§ **PROBLEM DESCRIPTION**
After locating the line with "Given: Click the woman's" in the data that follows, return it and every later line exactly, up to and including the line with "Click the Telephone".

§ **DATASET ENTRIES**
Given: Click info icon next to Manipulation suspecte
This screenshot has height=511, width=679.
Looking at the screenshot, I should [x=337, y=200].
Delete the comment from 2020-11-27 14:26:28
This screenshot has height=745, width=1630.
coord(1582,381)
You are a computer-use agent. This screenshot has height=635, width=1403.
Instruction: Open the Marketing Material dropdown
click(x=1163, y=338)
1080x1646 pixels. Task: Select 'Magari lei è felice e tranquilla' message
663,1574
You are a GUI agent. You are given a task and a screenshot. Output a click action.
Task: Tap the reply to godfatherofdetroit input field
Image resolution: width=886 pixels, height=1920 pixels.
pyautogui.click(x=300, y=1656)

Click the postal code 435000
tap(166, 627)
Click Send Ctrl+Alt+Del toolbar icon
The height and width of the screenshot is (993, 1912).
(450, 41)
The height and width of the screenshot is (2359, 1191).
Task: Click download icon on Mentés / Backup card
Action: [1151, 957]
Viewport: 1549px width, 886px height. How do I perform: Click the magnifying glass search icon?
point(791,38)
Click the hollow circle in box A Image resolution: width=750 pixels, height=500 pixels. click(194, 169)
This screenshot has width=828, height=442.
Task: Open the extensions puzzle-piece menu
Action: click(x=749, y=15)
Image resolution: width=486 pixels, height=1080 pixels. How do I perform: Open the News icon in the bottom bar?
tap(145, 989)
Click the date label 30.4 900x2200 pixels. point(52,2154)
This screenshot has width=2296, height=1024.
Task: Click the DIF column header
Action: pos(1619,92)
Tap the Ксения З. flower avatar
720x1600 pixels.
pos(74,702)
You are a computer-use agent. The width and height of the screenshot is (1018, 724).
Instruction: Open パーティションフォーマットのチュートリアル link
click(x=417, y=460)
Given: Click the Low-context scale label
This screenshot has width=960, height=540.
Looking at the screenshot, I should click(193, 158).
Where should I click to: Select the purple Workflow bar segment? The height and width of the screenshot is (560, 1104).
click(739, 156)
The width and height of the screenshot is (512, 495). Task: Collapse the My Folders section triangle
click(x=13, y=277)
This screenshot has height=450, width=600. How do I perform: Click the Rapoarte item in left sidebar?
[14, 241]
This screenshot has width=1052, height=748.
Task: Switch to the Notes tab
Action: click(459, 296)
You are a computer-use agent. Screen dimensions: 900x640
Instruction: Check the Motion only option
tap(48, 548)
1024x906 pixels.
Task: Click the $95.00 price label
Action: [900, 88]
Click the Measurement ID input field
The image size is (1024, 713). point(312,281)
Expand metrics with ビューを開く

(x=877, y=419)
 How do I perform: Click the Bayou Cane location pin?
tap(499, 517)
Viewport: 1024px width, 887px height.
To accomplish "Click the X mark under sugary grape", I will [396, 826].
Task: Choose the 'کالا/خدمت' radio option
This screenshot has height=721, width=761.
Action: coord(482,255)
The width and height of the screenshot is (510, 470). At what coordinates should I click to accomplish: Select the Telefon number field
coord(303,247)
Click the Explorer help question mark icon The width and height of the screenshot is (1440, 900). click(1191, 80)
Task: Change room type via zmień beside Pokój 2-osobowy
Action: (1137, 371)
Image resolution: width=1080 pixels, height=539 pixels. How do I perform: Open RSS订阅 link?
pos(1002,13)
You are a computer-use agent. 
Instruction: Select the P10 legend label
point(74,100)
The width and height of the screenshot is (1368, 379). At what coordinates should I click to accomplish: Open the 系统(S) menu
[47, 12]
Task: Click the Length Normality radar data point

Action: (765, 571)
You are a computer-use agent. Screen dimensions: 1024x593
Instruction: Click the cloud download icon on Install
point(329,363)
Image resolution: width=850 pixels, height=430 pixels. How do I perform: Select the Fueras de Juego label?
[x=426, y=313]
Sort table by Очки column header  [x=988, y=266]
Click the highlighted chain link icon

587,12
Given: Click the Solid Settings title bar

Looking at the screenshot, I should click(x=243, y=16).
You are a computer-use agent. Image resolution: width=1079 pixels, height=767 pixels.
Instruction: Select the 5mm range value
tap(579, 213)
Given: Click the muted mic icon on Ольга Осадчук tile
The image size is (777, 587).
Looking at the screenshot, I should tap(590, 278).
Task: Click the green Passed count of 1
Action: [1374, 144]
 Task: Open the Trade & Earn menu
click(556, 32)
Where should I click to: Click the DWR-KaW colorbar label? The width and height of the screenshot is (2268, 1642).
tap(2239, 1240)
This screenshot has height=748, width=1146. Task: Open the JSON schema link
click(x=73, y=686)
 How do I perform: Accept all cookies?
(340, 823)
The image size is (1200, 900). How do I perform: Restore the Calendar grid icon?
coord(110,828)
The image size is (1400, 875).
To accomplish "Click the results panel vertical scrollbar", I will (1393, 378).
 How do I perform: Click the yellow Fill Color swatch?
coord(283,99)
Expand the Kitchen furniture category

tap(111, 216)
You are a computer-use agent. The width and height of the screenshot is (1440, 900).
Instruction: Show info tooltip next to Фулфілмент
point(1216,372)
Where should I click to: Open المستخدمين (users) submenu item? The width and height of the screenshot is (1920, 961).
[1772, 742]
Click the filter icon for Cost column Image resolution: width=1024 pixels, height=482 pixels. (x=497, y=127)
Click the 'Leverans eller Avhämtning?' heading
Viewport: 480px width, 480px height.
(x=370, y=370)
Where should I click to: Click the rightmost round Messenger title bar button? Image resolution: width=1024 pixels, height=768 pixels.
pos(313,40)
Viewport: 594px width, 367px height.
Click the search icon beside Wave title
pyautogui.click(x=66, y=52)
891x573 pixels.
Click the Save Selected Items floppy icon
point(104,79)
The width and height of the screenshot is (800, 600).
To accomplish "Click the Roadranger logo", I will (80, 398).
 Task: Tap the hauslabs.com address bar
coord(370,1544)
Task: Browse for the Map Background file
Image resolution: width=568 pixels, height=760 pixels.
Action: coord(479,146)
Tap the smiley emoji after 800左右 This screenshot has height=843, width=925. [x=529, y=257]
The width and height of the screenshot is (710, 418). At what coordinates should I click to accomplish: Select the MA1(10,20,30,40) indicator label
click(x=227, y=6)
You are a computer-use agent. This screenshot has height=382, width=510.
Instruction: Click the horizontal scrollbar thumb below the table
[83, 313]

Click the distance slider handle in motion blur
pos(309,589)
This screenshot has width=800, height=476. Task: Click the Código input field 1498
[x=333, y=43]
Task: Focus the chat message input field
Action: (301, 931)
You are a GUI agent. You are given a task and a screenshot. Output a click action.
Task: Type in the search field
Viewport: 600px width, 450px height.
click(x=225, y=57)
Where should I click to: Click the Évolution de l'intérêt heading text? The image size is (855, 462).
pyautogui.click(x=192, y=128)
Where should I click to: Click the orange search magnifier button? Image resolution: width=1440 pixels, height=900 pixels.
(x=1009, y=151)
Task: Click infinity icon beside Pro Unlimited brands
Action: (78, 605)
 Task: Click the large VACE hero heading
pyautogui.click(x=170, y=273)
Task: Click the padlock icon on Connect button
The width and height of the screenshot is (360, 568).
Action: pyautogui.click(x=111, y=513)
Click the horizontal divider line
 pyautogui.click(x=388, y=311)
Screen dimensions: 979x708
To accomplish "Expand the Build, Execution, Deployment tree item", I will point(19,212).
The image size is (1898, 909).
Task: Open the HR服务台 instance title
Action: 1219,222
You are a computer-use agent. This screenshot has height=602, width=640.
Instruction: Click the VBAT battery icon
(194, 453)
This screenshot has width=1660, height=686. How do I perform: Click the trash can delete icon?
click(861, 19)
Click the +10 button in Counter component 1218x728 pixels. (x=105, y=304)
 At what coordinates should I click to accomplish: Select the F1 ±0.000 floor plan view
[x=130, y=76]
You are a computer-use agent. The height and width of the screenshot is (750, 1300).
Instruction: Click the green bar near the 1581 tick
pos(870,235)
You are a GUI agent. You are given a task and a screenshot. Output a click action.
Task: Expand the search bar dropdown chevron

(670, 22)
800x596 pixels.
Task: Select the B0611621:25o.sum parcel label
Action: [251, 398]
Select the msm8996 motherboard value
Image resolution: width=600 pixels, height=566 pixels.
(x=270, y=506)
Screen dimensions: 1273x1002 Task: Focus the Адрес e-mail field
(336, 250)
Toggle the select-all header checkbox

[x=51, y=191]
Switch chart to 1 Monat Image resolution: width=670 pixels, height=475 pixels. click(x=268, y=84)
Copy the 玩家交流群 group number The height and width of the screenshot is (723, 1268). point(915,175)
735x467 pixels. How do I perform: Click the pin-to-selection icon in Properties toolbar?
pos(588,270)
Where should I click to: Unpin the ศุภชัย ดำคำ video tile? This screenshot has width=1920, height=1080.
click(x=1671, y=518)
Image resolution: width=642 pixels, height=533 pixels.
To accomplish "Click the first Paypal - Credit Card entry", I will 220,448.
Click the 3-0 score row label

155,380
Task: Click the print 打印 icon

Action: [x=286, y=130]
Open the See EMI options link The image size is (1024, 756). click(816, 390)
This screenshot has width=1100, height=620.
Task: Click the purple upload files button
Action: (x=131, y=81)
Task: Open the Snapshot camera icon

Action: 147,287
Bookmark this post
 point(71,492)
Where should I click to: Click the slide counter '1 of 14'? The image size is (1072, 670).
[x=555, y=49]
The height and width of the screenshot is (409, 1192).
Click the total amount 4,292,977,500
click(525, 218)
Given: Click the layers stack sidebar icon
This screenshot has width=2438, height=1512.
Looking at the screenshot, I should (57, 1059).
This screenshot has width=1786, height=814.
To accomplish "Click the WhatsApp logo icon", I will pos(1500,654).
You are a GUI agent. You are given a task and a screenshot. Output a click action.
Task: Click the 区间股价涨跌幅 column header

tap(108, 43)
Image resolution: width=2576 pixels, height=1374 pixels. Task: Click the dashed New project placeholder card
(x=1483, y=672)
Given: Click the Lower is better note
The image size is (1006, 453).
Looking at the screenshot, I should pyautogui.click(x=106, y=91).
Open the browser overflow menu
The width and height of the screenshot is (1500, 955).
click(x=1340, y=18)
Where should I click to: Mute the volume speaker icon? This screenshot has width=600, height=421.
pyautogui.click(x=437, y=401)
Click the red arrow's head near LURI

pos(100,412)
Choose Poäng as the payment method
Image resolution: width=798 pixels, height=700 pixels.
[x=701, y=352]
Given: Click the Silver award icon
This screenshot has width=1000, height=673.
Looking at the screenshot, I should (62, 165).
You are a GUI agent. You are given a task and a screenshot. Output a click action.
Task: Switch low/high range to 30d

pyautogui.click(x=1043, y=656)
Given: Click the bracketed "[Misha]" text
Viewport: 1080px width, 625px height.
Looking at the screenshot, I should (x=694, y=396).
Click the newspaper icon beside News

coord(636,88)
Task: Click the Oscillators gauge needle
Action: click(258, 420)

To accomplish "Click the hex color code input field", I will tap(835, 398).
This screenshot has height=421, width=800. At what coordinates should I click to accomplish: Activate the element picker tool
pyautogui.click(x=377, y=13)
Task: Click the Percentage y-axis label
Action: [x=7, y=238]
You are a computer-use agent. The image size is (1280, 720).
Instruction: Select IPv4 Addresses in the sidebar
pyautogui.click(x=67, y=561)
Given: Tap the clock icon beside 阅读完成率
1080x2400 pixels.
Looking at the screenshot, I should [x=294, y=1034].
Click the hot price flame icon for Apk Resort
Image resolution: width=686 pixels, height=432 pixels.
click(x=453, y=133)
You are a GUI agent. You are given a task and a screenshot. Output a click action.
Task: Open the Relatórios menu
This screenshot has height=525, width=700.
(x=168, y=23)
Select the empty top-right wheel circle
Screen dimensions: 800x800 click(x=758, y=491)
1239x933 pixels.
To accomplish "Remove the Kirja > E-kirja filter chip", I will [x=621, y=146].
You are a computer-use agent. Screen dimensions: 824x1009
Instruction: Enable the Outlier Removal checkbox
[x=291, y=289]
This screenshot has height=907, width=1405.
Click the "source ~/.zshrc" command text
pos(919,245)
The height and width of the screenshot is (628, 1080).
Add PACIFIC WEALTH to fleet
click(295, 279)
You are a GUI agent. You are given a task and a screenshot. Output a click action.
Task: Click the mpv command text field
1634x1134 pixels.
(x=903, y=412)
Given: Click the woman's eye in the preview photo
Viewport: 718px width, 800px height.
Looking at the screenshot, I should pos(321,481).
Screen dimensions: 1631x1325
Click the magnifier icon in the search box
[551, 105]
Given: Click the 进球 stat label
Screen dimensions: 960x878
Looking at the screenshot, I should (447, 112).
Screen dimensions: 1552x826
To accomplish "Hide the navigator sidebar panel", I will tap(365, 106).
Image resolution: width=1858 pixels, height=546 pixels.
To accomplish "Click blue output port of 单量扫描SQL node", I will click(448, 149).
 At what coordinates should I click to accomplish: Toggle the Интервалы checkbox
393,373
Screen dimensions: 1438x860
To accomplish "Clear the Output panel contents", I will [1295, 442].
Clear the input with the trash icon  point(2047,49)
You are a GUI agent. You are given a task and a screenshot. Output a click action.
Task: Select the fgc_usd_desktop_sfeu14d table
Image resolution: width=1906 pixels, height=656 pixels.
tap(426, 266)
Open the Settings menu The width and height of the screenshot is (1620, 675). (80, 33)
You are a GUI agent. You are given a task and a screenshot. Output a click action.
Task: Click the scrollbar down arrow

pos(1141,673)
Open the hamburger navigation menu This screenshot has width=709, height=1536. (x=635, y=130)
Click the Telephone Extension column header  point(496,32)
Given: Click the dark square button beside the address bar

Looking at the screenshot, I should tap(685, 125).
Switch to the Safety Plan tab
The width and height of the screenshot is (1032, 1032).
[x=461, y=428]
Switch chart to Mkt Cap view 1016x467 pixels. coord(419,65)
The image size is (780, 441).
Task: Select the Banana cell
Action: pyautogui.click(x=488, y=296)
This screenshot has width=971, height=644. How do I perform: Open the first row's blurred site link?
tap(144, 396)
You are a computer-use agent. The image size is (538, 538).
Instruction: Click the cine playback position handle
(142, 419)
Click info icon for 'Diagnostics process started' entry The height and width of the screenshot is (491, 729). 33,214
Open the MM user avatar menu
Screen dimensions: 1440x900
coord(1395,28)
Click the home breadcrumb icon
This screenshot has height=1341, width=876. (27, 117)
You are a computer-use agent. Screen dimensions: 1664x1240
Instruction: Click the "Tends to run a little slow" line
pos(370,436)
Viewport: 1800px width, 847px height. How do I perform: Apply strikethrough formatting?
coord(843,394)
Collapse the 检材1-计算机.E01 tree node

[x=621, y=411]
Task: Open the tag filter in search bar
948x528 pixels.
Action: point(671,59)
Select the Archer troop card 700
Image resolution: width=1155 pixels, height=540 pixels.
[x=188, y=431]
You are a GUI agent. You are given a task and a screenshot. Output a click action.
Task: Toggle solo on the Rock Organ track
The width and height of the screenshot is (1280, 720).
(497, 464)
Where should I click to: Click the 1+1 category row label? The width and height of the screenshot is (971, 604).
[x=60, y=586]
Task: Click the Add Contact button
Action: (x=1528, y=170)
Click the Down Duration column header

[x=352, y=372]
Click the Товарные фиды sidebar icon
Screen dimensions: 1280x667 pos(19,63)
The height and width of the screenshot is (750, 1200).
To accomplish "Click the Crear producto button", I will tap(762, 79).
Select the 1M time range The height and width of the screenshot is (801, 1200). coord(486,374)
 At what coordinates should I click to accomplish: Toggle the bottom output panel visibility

§ **REPLY TO THE EXERCISE**
Given: Click the woman's eye in the preview photo
Viewport: 718px width, 800px height.
Looking at the screenshot, I should pos(321,481).
Screen dimensions: 1631x1325
Click the magnifier icon in the search box
[551, 105]
Given: Click the 进球 stat label
Screen dimensions: 960x878
Looking at the screenshot, I should (447, 112).
Screen dimensions: 1552x826
To accomplish "Hide the navigator sidebar panel", I will tap(365, 106).
Image resolution: width=1858 pixels, height=546 pixels.
To accomplish "Click blue output port of 单量扫描SQL node", I will click(448, 149).
 At what coordinates should I click to accomplish: Toggle the Интервалы checkbox
393,373
Screen dimensions: 1438x860
To accomplish "Clear the Output panel contents", I will [1295, 442].
Clear the input with the trash icon  point(2047,49)
You are a GUI agent. You are given a task and a screenshot. Output a click action.
Task: Select the fgc_usd_desktop_sfeu14d table
Image resolution: width=1906 pixels, height=656 pixels.
tap(426, 266)
Open the Settings menu The width and height of the screenshot is (1620, 675). (80, 33)
You are a GUI agent. You are given a task and a screenshot. Output a click action.
Task: Click the scrollbar down arrow

pos(1141,673)
Open the hamburger navigation menu This screenshot has width=709, height=1536. (x=635, y=130)
Click the Telephone Extension column header  point(496,32)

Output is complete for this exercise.